- [Short task 1]: From the article "A love letter to losers" below, copy the passage between "A love letter" and "savoy azure cotton.", inclusive.
- [Short task 2]: Translate this sentence from the article "A love letter to losers" below into Spanish: "Potentially the sporting photograph of 2022 is something more akin to a renaissance painting."

- [Selection]:
________________________
A love letter to losers

Potentially the sporting photograph of 2022 is something more akin to a renaissance painting. Paolo Garbisi, the Italian rugby out-half, sits slumped on the turf of the Principality stadium, his face overcome with emotion; in isolation, you might presume this to be the face of a losing athlete, the edges of his mouth downturned and eyes held almost-shut as if holding back tears; around his neck the tender hand of Tiziano Pasquali, the replacement Italian prop, held as if to pull him back from the brink of despair. Garbisi’s hand reaches out in a limp fist, as if grasping for something intangible and divine, Michelangelo’s Creation of Adam in savoy azure cotton.
________________________
- [Provided data]:
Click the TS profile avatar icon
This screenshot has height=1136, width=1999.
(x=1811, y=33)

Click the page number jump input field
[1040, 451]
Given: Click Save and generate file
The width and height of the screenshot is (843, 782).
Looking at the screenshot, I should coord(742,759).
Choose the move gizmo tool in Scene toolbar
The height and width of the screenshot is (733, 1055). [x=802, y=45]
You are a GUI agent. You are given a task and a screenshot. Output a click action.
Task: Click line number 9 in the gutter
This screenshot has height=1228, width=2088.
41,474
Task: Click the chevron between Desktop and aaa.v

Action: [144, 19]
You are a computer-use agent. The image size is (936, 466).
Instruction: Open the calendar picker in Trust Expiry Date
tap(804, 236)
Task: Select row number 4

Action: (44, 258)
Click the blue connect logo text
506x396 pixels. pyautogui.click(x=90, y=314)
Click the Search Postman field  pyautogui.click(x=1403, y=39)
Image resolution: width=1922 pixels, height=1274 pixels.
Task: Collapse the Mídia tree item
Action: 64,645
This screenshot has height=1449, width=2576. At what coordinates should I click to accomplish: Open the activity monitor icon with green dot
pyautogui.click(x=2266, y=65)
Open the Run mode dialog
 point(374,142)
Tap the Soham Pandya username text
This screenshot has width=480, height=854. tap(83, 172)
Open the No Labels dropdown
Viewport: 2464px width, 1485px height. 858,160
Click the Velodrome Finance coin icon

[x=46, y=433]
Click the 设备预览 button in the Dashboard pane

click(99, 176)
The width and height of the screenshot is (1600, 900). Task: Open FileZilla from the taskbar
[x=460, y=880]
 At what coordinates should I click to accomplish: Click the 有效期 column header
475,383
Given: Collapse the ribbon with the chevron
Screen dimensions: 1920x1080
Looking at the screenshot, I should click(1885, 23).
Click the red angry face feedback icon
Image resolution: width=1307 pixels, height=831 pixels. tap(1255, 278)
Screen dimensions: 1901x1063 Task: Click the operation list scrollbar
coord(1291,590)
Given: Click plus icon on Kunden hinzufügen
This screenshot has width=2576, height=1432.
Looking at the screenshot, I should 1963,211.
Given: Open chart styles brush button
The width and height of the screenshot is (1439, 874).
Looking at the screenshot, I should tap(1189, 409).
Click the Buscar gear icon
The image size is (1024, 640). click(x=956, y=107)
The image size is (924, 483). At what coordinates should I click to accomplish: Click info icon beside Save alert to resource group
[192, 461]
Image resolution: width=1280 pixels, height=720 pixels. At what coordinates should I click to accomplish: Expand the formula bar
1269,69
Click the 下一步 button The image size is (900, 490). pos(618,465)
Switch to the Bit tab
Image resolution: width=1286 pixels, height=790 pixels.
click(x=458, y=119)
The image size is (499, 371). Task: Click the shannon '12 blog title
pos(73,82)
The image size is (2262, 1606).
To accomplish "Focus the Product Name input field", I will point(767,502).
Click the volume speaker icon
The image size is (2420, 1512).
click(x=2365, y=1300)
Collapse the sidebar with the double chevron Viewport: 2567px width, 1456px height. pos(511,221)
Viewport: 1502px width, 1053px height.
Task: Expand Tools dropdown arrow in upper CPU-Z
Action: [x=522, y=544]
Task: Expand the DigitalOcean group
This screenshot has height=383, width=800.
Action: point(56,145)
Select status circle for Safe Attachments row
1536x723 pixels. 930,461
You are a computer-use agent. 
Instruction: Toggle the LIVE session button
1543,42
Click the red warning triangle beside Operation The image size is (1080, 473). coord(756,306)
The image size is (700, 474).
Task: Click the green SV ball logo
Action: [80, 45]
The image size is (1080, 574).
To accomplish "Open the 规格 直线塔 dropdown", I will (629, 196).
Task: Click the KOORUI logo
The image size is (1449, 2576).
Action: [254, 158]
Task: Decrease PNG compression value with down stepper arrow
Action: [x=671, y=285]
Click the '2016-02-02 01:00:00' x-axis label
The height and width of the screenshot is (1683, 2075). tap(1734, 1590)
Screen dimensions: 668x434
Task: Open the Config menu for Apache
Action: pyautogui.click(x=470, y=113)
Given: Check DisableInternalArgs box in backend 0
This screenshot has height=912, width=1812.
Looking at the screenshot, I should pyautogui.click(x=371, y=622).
________________________
- [Reply 1]:
A love letter to losers

Potentially the sporting photograph of 2022 is something more akin to a renaissance painting. Paolo Garbisi, the Italian rugby out-half, sits slumped on the turf of the Principality stadium, his face overcome with emotion; in isolation, you might presume this to be the face of a losing athlete, the edges of his mouth downturned and eyes held almost-shut as if holding back tears; around his neck the tender hand of Tiziano Pasquali, the replacement Italian prop, held as if to pull him back from the brink of despair. Garbisi’s hand reaches out in a limp fist, as if grasping for something intangible and divine, Michelangelo’s Creation of Adam in savoy azure cotton.

- [Reply 2]: Posiblemente, la fotografía deportiva de 2022 se parece más a una pintura renacentista.